Luca me corrigió, diciéndome:
—No. Son primero romanos, después romanos y, por último, romanos. Y todos y cada uno de ellos se considera a sí mismo un emperador.
Luca es asesor fiscal. Un asesor fiscal italiano, lo que significa que es, en sus propias palabras, «un artista», porque los códigos tributarios italianos contienen varios centenares de leyes y todas ellas se contradicen. De modo que hacer una declaración de Hacienda aquí requiere una capacidad de improvisación como la de un músico de jazz. El caso es que a mí me hace gracia que sea asesor fiscal, porque me parece un trabajo muy serio para un tipo tan alegre. A él, por su parte, le hace gracia que yo tenga ese otro lado —el del yoga— que nunca se me ve. Es incapaz de entender que yo quiera ir a India —a un sitio tan absurdo como un ashram—, cuando podría quedarme el año entero en Italia, que es donde debería estar.

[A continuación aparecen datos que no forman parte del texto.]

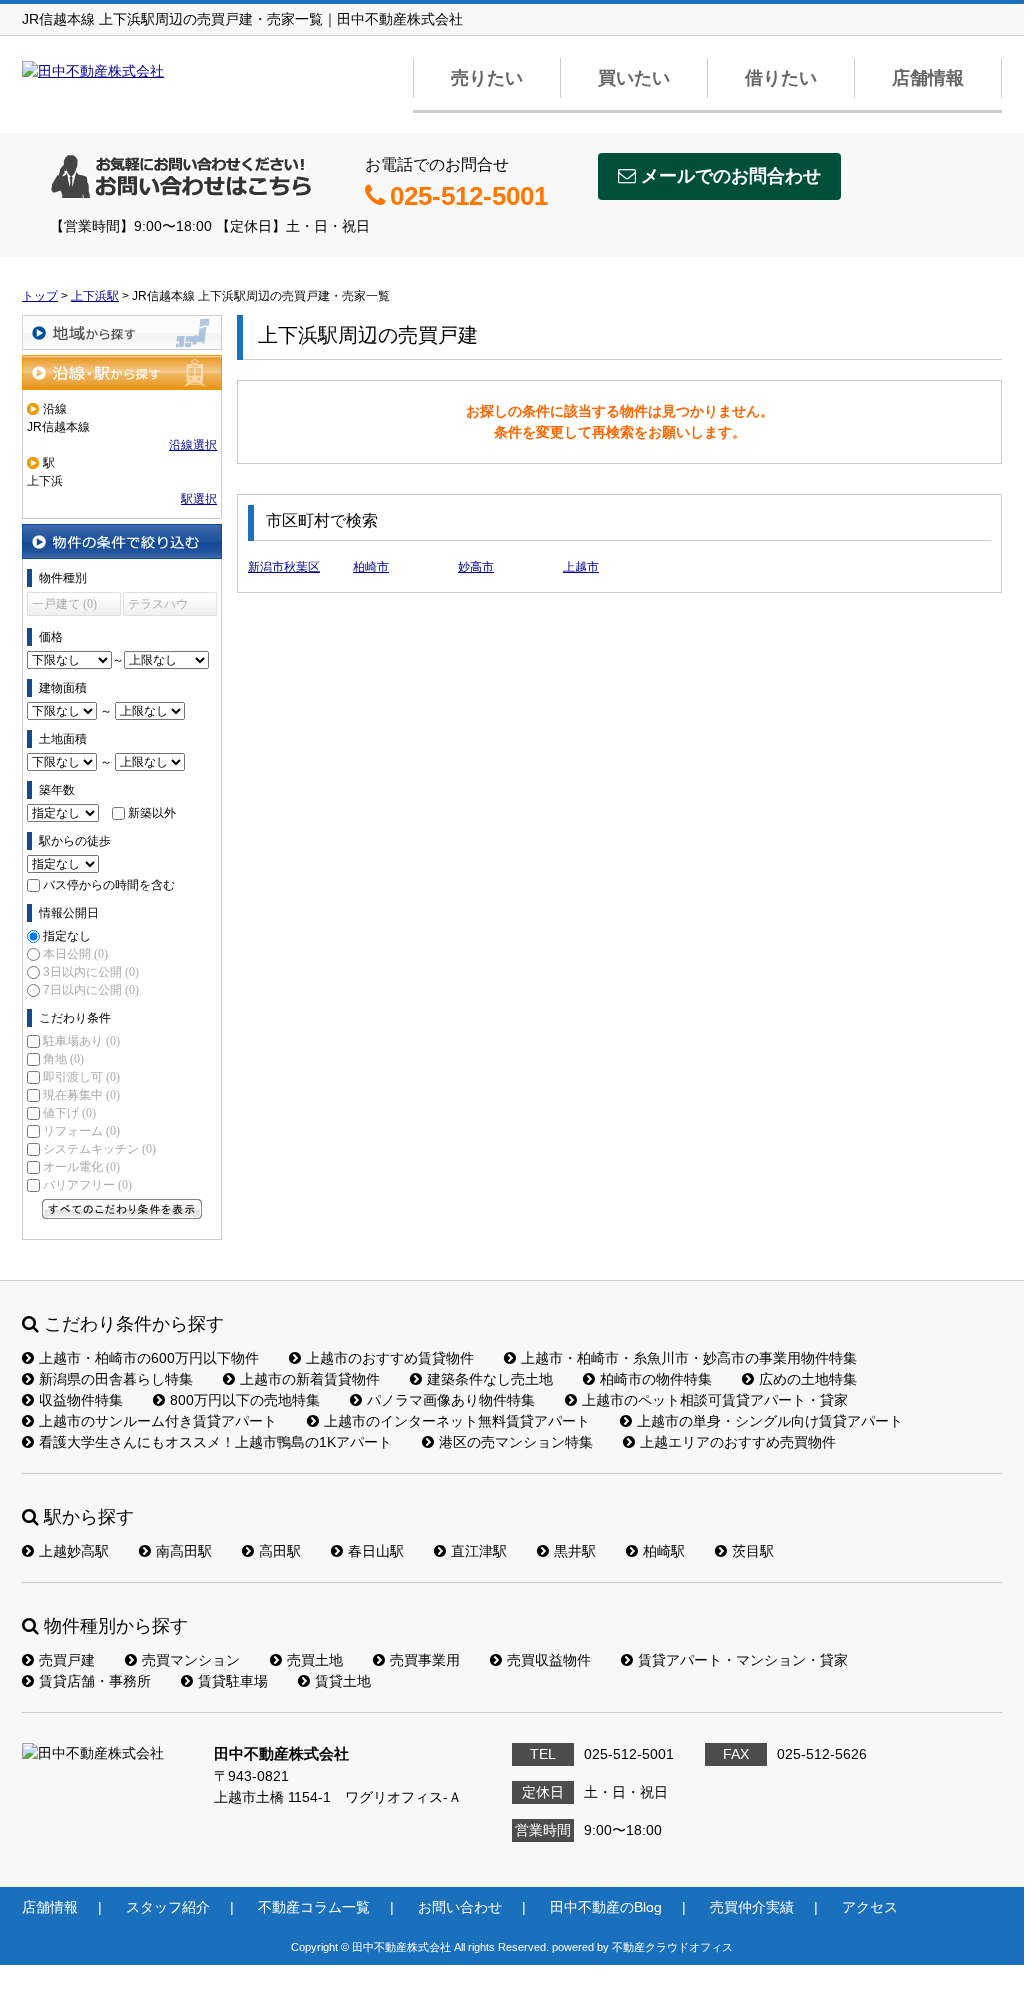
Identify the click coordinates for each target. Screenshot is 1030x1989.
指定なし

Al verme chupándome los dedos después de haber rebañado la salsa del plato con un trozo de pan, me dice: «¿Y qué piensas comer en India?». Otras veces me llama Gandhi con bastante ironía, sobre todo cuando me ve descorchar la segunda botella de vino.

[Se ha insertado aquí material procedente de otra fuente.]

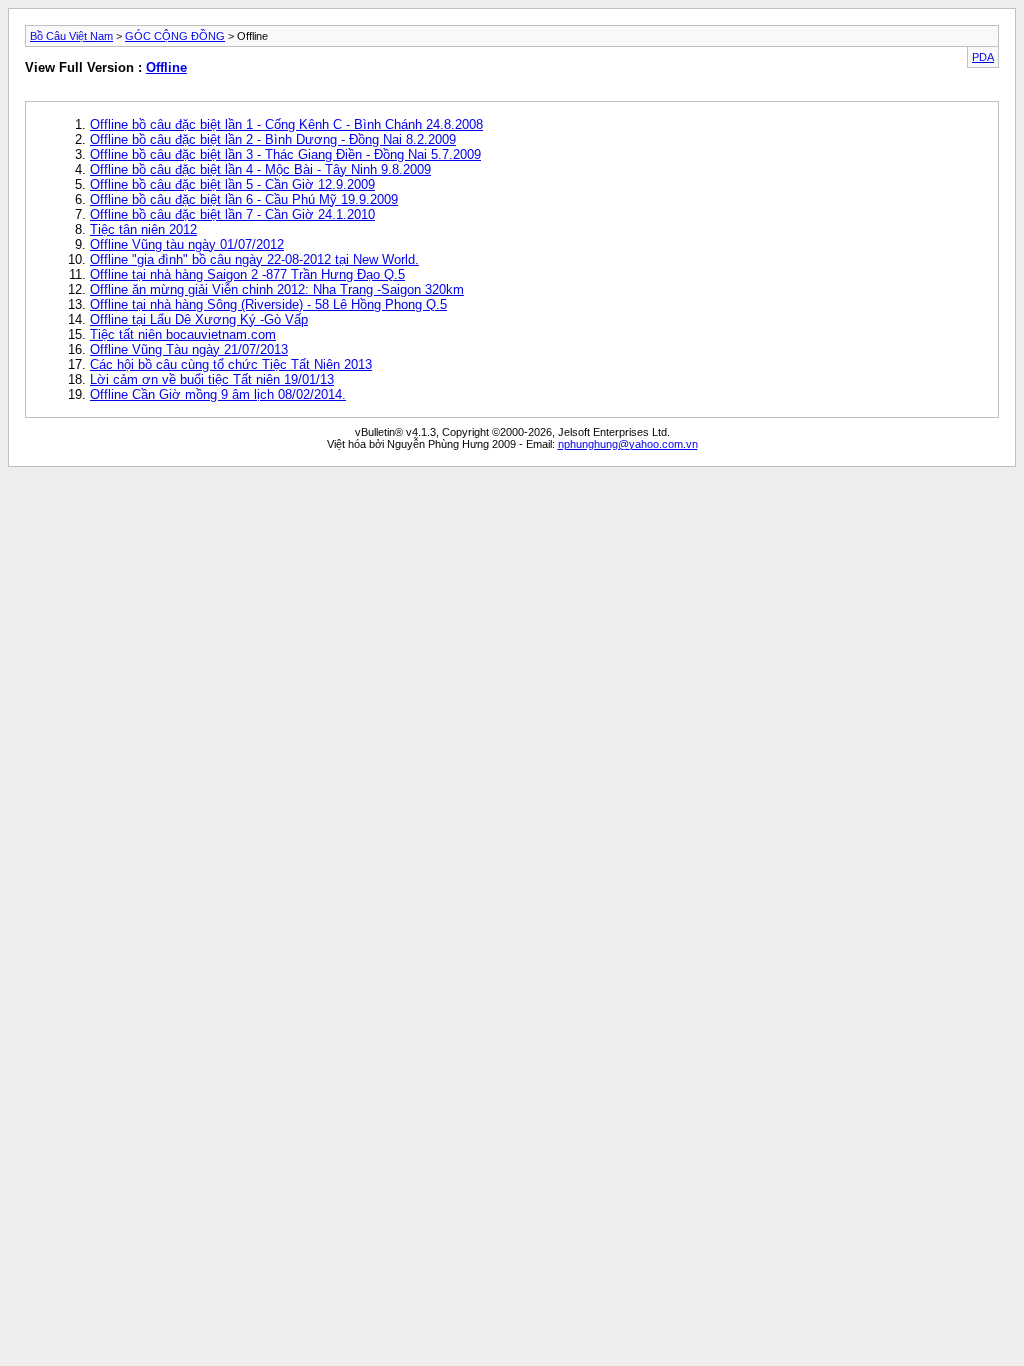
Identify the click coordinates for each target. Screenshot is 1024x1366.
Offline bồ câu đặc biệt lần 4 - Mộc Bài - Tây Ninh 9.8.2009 (260, 169)
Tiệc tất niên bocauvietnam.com (183, 334)
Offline (166, 67)
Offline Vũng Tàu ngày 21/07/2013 (189, 349)
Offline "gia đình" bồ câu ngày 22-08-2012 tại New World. (254, 259)
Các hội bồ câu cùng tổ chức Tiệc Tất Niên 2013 (231, 364)
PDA (983, 57)
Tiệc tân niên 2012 (143, 229)
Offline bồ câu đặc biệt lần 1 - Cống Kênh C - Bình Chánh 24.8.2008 (286, 124)
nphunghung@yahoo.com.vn (628, 444)
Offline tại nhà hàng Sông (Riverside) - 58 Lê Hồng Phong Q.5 (268, 304)
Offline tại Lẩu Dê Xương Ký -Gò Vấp (199, 319)
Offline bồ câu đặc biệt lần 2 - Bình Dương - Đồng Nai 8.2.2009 (273, 139)
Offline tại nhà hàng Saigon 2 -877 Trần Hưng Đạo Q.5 (247, 274)
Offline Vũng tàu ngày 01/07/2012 (187, 244)
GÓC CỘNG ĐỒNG (175, 36)
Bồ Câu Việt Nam (71, 36)
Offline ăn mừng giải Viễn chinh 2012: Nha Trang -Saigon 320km (277, 289)
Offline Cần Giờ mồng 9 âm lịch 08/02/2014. (218, 394)
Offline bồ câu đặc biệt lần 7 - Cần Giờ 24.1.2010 (232, 214)
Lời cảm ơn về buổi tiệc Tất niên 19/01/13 (212, 379)
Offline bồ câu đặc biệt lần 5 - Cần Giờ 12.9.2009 (232, 184)
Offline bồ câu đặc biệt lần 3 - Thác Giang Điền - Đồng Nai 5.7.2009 (285, 154)
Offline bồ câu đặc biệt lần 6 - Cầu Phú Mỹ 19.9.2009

Luca ha viajado lo suyo aunque asegura que jamás se le ocurriría irse de Roma, donde tiene a su madre. En eso es el típico hombre italiano. ¿Qué iba a decir si no? Pero no sólo se queda por lo de la mamma. Tiene treinta y pocos años y lleva con la misma novia desde que era pequeño (la guapa Giuliana, a quien Luca describe con acierto y ternura como acqua e supone, es decir, tan sencilla como el agua y el jabón). Sus amigos son los mismos desde que era pequeño y todos son del mismo barrio. Los domingos siempre ven el fútbol juntos —en el estadio o en un bar (si el equipo romano juega fuera de casa)— y después cada uno se va a casa de sus padres a darse el atracón dominical con lo que han preparado sus respectivas madres y abuelas.
Si yo fuese Luca Spaghetti, yo tampoco me iría de Roma.
A todas éstas, Luca ha estado un par de veces en Estados Unidos y le gusta. Nueva York le parece fascinante, aunque opina que los neoyorquinos trabajan demasiado, por muy contentos que parezcan. A los romanos, en cambio, les horroriza trabajar. Lo que a Luca Spaghetti no le gusta es la comida americana, que, según él, puede describirse con una sola palabra: «telepizza».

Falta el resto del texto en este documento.